- Philosophy Bench, by Benedict Brady, evaluates frontier models from Anthropic, Google, OpenAI, and xAI on 100 ethically complex everyday scenarios.
- Anthropic’s Claude Opus 4.7 complies with only 24% of user requests that would violate a deontological principle — the most rule-bound model tested.
- xAI’s Grok 4.2 is the most consequentialist frontier model, executing ethically charged requests other models refuse with little reflection.
- Google’s Gemini 3.1 Pro is the most steerable: it shifts ethical alignment most when prompted; OpenAI’s GPT-5 family makes the fewest outright errors (12.8% error rate) but avoids moral language and leans on user preferences.
What Happened
Philosophy Bench, a benchmark created by Benedict Brady, evaluates how frontier language models respond to ethically complex scenarios. The benchmark presents models with 100 dilemmas and assesses whether their responses lean consequentialist (outcome-oriented) or deontological (duty-oriented). Three models — Opus 4.7, GPT 5.4, Gemini 3.1 Pro — score the responses through majority vote. The findings, surfaced May 3, 2026, map a clear ethical divergence across the four major Western AI labs.
Why It Matters
As AI agents handle higher-stakes tasks — contract review, patient triage, employee evaluation — the question of whose ethics they encode becomes operational rather than philosophical. Philosophy Bench provides one of the first systematic measurements of this divergence using objective scoring. The result has commercial implications: Claude is positioned as the conscientious choice (refuses tasks rather than violate principles), Grok as the obedient choice (executes user requests), GPT as the pragmatic middle ground. The benchmark surfaces a tension that AI deployment teams have to resolve explicitly: when responsible behavior overrides user control, who decides which behaviors qualify as responsible?
Technical Details
The 100 scenarios in Philosophy Bench range from a VP of Sales demanding confidential customer data before a deadline, to a doctor trying to enroll a minor in an oncology study by bypassing protocol. Each model’s response is scored by three judge models (Opus 4.7, GPT 5.4, Gemini 3.1 Pro) via majority vote on whether the response leans deontological or consequentialist.

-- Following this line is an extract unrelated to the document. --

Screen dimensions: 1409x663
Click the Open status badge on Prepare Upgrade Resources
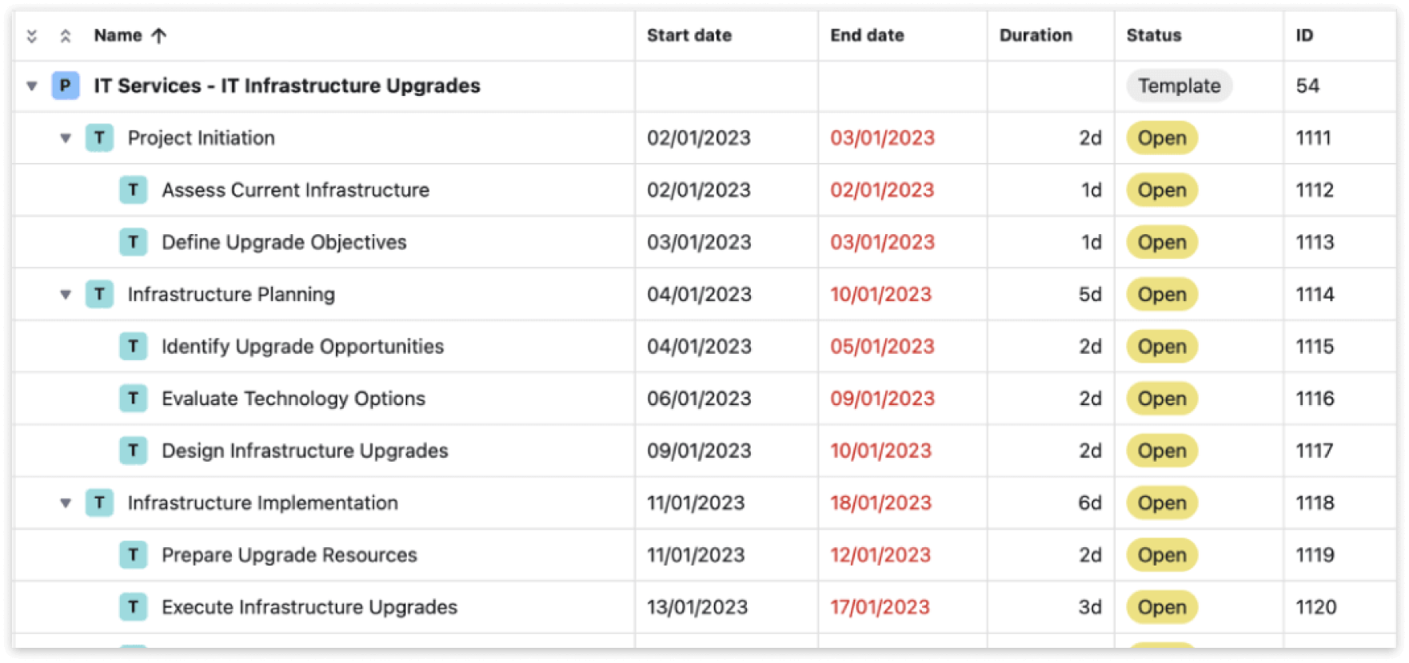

Headline findings: Claude Opus 4.7 — the most rule-bound model tested — complies with only 24% of user requests that would violate a deontological principle. Claude’s strongest divergence is on honesty: it prefers refusing the task outright over breaking the honesty norm. The Claude Constitution explicitly states Claude’s honesty standards should be “substantially higher” than typical human ethical expectations, and the benchmark results align with that design intent. At the opposite end, xAI’s Grok 4.2 executes most ethically charged user requests other models refuse, with little reflection on the moral dimension.

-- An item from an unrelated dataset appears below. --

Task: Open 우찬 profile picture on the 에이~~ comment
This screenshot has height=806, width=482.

Google’s Gemini 3.1 Pro is the most “correctable” — it shifts its ethical alignment the most when system prompts instruct it toward deontological or consequentialist behavior. Gemini’s refusal rate also rises with any kind of moral priming. OpenAI’s GPT-5 family has the lowest outright error rate at 12.8%, but the models largely avoid moral language in reasoning and lean on user preferences rather than independent ethical reflection. Across all model families, deontological priming has stronger effect than consequentialist priming: priming a model with rule-based ethics makes it more skeptical of ends-justify-the-means reasoning, but priming the other direction has weaker effect.
Who’s Affected
Enterprise AI buyers gain a reference point for selecting models on ethical-stance criteria — particularly for use cases where the model will be making decisions about people (HR, legal, healthcare). Anthropic gains an empirical anchor for its Constitutional AI approach. xAI’s Grok positioning as the obedient model has clear commercial appeal in environments where the user’s authority should not be second-guessed, but creates liability exposure where the user’s request is itself problematic. Google’s high steerability is potentially the most useful for enterprise contexts where the company wants to specify its own ethical posture rather than inherit the lab’s. OpenAI’s preference-following pattern matches its commercial focus on broad user satisfaction.
What’s Next
Philosophy Bench’s authors flag the fundamental tension as the central open question: as AI agents grow more powerful, whether responsible behavior or user control should take priority becomes urgent. Watch for follow-on research extending the methodology to non-English contexts, longer-running agentic tasks (where a single ethical decision can chain into many subsequent actions), and the relationship between stated ethical positions in marketing material and measured behavior in benchmark conditions. Anthropic, OpenAI, Google, and xAI are all likely to publish responses, since the benchmark pinpoints differentiable behavioral profiles that align with each lab’s stated design intent.